* [WHAT THE TASK ASKS]
Retype the listing below, keeping every line the same.

Segment Open

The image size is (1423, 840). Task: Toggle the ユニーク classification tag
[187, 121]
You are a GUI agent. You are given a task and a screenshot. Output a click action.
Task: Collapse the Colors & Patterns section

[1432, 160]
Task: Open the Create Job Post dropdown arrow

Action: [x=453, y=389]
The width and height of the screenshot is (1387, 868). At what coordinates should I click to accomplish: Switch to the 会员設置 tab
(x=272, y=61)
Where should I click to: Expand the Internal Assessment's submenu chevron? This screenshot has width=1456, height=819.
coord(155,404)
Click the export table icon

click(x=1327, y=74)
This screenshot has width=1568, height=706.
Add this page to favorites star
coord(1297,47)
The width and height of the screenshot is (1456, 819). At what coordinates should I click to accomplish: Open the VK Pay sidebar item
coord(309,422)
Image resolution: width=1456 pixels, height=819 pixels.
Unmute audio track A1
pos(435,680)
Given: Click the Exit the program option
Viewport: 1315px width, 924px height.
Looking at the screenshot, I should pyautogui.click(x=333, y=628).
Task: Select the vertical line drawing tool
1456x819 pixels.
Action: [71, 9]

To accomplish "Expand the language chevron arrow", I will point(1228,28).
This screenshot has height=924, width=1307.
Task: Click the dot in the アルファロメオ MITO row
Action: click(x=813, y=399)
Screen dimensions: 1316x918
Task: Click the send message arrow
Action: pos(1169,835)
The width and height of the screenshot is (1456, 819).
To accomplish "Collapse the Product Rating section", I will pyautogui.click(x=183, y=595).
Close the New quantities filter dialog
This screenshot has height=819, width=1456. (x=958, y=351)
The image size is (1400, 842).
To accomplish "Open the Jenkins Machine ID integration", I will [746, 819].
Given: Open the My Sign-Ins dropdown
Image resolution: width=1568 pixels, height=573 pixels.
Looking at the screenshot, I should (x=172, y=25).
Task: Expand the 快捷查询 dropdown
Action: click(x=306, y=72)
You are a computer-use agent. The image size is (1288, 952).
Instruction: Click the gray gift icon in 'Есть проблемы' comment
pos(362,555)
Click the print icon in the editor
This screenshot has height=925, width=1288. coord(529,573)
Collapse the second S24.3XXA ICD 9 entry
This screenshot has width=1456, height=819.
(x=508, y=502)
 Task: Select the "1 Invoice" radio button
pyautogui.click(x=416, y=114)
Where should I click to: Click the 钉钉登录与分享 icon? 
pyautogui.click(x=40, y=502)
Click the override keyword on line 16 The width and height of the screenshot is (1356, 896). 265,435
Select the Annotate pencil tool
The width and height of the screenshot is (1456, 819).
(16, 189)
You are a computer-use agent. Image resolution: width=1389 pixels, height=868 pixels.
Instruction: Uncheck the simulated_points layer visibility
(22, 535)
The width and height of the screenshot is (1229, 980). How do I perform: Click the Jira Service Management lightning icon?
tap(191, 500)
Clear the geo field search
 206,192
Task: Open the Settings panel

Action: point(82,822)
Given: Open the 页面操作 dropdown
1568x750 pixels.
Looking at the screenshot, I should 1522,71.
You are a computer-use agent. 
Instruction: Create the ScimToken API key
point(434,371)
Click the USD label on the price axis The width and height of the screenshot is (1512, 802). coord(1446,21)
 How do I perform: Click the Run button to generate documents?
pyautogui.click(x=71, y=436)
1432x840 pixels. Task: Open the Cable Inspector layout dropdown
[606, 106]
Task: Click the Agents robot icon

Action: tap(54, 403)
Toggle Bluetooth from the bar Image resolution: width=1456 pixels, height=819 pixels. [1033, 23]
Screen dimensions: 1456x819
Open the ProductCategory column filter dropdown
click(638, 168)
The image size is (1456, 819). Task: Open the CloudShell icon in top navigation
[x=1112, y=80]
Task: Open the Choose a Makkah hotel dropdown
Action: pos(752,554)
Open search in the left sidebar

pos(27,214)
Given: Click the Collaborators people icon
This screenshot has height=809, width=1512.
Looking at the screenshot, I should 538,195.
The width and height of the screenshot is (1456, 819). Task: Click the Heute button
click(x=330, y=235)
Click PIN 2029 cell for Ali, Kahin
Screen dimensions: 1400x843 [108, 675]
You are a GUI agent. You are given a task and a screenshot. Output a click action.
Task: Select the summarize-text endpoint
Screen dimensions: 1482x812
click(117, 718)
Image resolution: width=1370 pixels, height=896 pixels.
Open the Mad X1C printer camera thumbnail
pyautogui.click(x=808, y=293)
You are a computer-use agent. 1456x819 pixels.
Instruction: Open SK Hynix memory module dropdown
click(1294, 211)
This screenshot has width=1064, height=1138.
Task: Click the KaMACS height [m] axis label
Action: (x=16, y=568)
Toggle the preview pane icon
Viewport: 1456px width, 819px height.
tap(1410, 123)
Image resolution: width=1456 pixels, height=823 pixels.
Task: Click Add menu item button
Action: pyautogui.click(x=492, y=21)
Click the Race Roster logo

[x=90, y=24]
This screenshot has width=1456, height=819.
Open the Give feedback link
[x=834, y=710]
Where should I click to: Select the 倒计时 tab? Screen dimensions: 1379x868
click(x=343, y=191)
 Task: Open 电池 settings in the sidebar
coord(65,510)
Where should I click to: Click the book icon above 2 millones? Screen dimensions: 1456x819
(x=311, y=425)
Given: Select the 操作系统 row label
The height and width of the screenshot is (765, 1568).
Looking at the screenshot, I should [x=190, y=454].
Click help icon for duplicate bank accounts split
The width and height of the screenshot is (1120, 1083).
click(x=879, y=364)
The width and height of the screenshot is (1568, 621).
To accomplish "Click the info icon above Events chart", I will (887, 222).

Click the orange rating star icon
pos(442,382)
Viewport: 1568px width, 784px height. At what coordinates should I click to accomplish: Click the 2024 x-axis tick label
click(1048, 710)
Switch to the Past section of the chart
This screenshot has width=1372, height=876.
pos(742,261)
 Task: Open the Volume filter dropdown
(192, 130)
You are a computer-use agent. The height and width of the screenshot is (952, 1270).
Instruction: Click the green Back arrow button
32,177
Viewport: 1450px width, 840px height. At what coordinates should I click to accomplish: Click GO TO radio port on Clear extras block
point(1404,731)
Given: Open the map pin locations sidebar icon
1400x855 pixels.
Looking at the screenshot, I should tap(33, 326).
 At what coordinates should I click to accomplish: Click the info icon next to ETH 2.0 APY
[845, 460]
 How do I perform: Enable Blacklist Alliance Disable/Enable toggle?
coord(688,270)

Segment Closed

* [WRITTEN ANSWER]
The image size is (1423, 840). Task: Toggle the ユニーク classification tag
[187, 121]
You are a GUI agent. You are given a task and a screenshot. Output a click action.
Task: Collapse the Colors & Patterns section

[1432, 160]
Task: Open the Create Job Post dropdown arrow

Action: [x=453, y=389]
The width and height of the screenshot is (1387, 868). At what coordinates should I click to accomplish: Switch to the 会员設置 tab
(x=272, y=61)
Where should I click to: Expand the Internal Assessment's submenu chevron? This screenshot has width=1456, height=819.
coord(155,404)
Click the export table icon

click(x=1327, y=74)
This screenshot has width=1568, height=706.
Add this page to favorites star
coord(1297,47)
The width and height of the screenshot is (1456, 819). At what coordinates should I click to accomplish: Open the VK Pay sidebar item
coord(309,422)
Image resolution: width=1456 pixels, height=819 pixels.
Unmute audio track A1
pos(435,680)
Given: Click the Exit the program option
Viewport: 1315px width, 924px height.
Looking at the screenshot, I should pyautogui.click(x=333, y=628).
Task: Select the vertical line drawing tool
1456x819 pixels.
Action: [71, 9]

To accomplish "Expand the language chevron arrow", I will point(1228,28).
This screenshot has height=924, width=1307.
Task: Click the dot in the アルファロメオ MITO row
Action: click(x=813, y=399)
Screen dimensions: 1316x918
Task: Click the send message arrow
Action: pos(1169,835)
The width and height of the screenshot is (1456, 819).
To accomplish "Collapse the Product Rating section", I will pyautogui.click(x=183, y=595).
Close the New quantities filter dialog
This screenshot has height=819, width=1456. (x=958, y=351)
The image size is (1400, 842).
To accomplish "Open the Jenkins Machine ID integration", I will [746, 819].
Given: Open the My Sign-Ins dropdown
Image resolution: width=1568 pixels, height=573 pixels.
Looking at the screenshot, I should (x=172, y=25).
Task: Expand the 快捷查询 dropdown
Action: click(x=306, y=72)
You are a computer-use agent. The image size is (1288, 952).
Instruction: Click the gray gift icon in 'Есть проблемы' comment
pos(362,555)
Click the print icon in the editor
This screenshot has height=925, width=1288. coord(529,573)
Collapse the second S24.3XXA ICD 9 entry
This screenshot has width=1456, height=819.
(x=508, y=502)
 Task: Select the "1 Invoice" radio button
pyautogui.click(x=416, y=114)
Where should I click to: Click the 钉钉登录与分享 icon? 
pyautogui.click(x=40, y=502)
Click the override keyword on line 16 The width and height of the screenshot is (1356, 896). 265,435
Select the Annotate pencil tool
The width and height of the screenshot is (1456, 819).
(16, 189)
You are a computer-use agent. Image resolution: width=1389 pixels, height=868 pixels.
Instruction: Uncheck the simulated_points layer visibility
(22, 535)
The width and height of the screenshot is (1229, 980). How do I perform: Click the Jira Service Management lightning icon?
tap(191, 500)
Clear the geo field search
 206,192
Task: Open the Settings panel

Action: point(82,822)
Given: Open the 页面操作 dropdown
1568x750 pixels.
Looking at the screenshot, I should 1522,71.
You are a computer-use agent. 
Instruction: Create the ScimToken API key
point(434,371)
Click the USD label on the price axis The width and height of the screenshot is (1512, 802). coord(1446,21)
 How do I perform: Click the Run button to generate documents?
pyautogui.click(x=71, y=436)
1432x840 pixels. Task: Open the Cable Inspector layout dropdown
[606, 106]
Task: Click the Agents robot icon

Action: tap(54, 403)
Toggle Bluetooth from the bar Image resolution: width=1456 pixels, height=819 pixels. [1033, 23]
Screen dimensions: 1456x819
Open the ProductCategory column filter dropdown
click(638, 168)
The image size is (1456, 819). Task: Open the CloudShell icon in top navigation
[x=1112, y=80]
Task: Open the Choose a Makkah hotel dropdown
Action: pos(752,554)
Open search in the left sidebar

pos(27,214)
Given: Click the Collaborators people icon
This screenshot has height=809, width=1512.
Looking at the screenshot, I should 538,195.
The width and height of the screenshot is (1456, 819). Task: Click the Heute button
click(x=330, y=235)
Click PIN 2029 cell for Ali, Kahin
Screen dimensions: 1400x843 [108, 675]
You are a GUI agent. You are given a task and a screenshot. Output a click action.
Task: Select the summarize-text endpoint
Screen dimensions: 1482x812
click(117, 718)
Image resolution: width=1370 pixels, height=896 pixels.
Open the Mad X1C printer camera thumbnail
pyautogui.click(x=808, y=293)
You are a computer-use agent. 1456x819 pixels.
Instruction: Open SK Hynix memory module dropdown
click(1294, 211)
This screenshot has width=1064, height=1138.
Task: Click the KaMACS height [m] axis label
Action: (x=16, y=568)
Toggle the preview pane icon
Viewport: 1456px width, 819px height.
tap(1410, 123)
Image resolution: width=1456 pixels, height=823 pixels.
Task: Click Add menu item button
Action: pyautogui.click(x=492, y=21)
Click the Race Roster logo

[x=90, y=24]
This screenshot has width=1456, height=819.
Open the Give feedback link
[x=834, y=710]
Where should I click to: Select the 倒计时 tab? Screen dimensions: 1379x868
click(x=343, y=191)
 Task: Open 电池 settings in the sidebar
coord(65,510)
Where should I click to: Click the book icon above 2 millones? Screen dimensions: 1456x819
(x=311, y=425)
Given: Select the 操作系统 row label
The height and width of the screenshot is (765, 1568).
Looking at the screenshot, I should [x=190, y=454].
Click help icon for duplicate bank accounts split
The width and height of the screenshot is (1120, 1083).
click(x=879, y=364)
The width and height of the screenshot is (1568, 621).
To accomplish "Click the info icon above Events chart", I will (887, 222).

Click the orange rating star icon
pos(442,382)
Viewport: 1568px width, 784px height. At what coordinates should I click to accomplish: Click the 2024 x-axis tick label
click(1048, 710)
Switch to the Past section of the chart
This screenshot has width=1372, height=876.
pos(742,261)
 Task: Open the Volume filter dropdown
(192, 130)
You are a computer-use agent. The height and width of the screenshot is (952, 1270).
Instruction: Click the green Back arrow button
32,177
Viewport: 1450px width, 840px height. At what coordinates should I click to accomplish: Click GO TO radio port on Clear extras block
point(1404,731)
Given: Open the map pin locations sidebar icon
1400x855 pixels.
Looking at the screenshot, I should tap(33, 326).
 At what coordinates should I click to accomplish: Click the info icon next to ETH 2.0 APY
[845, 460]
 How do I perform: Enable Blacklist Alliance Disable/Enable toggle?
coord(688,270)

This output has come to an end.